You may be able to find part-time or summer employment in a large store or other retail establishment, which will provide helpful insight into a merchandising career. After graduating from high school, an internship with an international company will give you valuable exposure to the export-import field. Discussions with professionals already working in the field are an excellent way to learn about career opportunities. Freight forwarders are among the best sources of information and assistance on U.S. export regulations and documentation, shipping methods, and foreign import regulations. In addition, to familiarize yourself with the field, pay attention to news reports on the U.S. trade balance, trade policies, and export and import levels of major goods, such as automobiles.

EMPLOYERS

The largest employers of export and import specialists are oil companies, manufacturers, trading companies, shipping firms, worldwide freight forwarders, airlines, warehouse firms, trucking firms, banks, agricultural-product producers, and department store chains. Major trade cities are New York, Miami, Boston, New Orleans, Chicago, Houston, Philadelphia, Seattle, Tacoma, San Francisco, Oakland, and Los Angeles.

STARTING OUT

The vast majority of entry-level positions are now reserved for college graduates, most of whom secure their first position by applying directly to the U.S. Customs & Border Protection, individual seaports and airports, international trading companies, and other organizations that hire export-import specialists. Public and private employment services may also refer qualified applicants to suitable entry positions. People with a master’s in business administration and a fluency in one or more foreign languages will have the best opportunities in this field.

ADVANCEMENT

Those in the export-import field usually have constant contact with other international firms and government agencies and therefore have frequent opportunities to switch employers. Specific advancement opportunities depend to some extent on the specialty within the field and vary greatly depending on the skill and drive of the individual.

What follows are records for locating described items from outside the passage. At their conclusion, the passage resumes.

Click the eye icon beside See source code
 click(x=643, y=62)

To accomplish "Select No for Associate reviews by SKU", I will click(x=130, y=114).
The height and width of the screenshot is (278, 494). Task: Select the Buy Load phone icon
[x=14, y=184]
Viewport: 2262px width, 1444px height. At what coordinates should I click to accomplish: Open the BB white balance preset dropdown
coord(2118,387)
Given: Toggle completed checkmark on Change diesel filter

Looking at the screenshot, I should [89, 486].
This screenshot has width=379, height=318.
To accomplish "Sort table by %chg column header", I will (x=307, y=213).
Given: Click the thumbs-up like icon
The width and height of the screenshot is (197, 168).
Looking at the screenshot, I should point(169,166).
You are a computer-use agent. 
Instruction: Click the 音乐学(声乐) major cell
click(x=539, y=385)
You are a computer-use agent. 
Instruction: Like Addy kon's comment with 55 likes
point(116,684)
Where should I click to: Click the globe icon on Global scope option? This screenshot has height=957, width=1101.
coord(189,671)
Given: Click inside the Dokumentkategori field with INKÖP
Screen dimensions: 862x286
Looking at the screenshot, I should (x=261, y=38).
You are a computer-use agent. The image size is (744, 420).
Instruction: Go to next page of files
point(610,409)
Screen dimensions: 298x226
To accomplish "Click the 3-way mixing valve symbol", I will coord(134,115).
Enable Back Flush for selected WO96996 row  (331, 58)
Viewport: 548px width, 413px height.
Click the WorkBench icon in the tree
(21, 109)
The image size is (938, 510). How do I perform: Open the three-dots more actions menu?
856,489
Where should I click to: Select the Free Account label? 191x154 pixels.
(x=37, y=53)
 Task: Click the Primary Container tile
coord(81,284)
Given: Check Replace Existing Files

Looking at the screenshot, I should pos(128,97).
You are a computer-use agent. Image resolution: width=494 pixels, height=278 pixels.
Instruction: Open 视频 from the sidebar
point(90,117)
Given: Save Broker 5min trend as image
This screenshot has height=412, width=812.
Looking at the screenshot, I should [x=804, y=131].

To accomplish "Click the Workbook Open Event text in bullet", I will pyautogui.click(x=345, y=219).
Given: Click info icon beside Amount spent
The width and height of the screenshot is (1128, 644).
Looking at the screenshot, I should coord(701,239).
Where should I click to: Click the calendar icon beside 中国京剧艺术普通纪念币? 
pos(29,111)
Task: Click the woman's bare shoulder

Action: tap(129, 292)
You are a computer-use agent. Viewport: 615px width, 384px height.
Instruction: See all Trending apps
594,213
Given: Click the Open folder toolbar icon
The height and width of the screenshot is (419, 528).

An experienced export manager may become the marketing manager or vice president in charge of coordinating overseas distribution. Customs brokers may become export managers or maybe promoted to other positions within the export-import department of a company. After developing contacts and sales expertise, wholesalers may also become management consultants or start their own export-import firm. Import-export agents may become sales representatives for other export-import firms or go into business for themselves.

EARNINGS

Earnings vary widely depending on specific job responsibilities and the size of the export-import firm. According to the U.S. Department of Labor, median annual earnings of sales representatives, wholesale and manufacturing for technical and scientific products, were $60,760, including commission, in 2005. Salaries ranged from less than $31,510 for the lowest paid 10 percent to more than $115,430 for a year for the highest paid 10 percent. Median annual earnings of sales representatives, wholesale and manufacturing for nontechnical products was $47,380, with the lowest paid 10 percent earning less than $24,930, and the highest paid 10 percent earning over $96,050 a year. Some companies adjust salaries to reflect total volume of sales. Other companies pay straight commission (usually about 10 percent of total sales), while others pay a combination of salary, commission, and benefits. While wholesalers can make huge amounts of money, a slow period could adversely affect their earning potential. Buyers, the professionals who seek the best deal on raw materials and finished products for their employers, earned a median income of $42,870 in 2005, according to the U.S. Department of Labor. Salaries ranged from less than $24,900 for the lowest paid 10 percent to more than $80,330 a year for the highest paid 10 percent.

Customs brokers and freight forwarders are paid according to the amount of foreign trade they handle. Beginning brokers can expect to earn $19,000 to $24,000 per year, and experienced brokers earn over $35,000 per year. The U.S. Department of Labor estimates that the median wage for cargo and freight agents was $35,860 in 2005, with the lowest paid 10 percent earning less than $21,630 a year, and the highest paid 10 percent earning a more than $56,130 per year.

WORK ENVIRONMENT

Export-import specialists usually work in comfortable offices or customs buildings. They generally work a 40-hour week, although long hours may be required to negotiate a trade agreement or to plan and coordinate delivery of goods. Evening and weekend work may be necessary at times.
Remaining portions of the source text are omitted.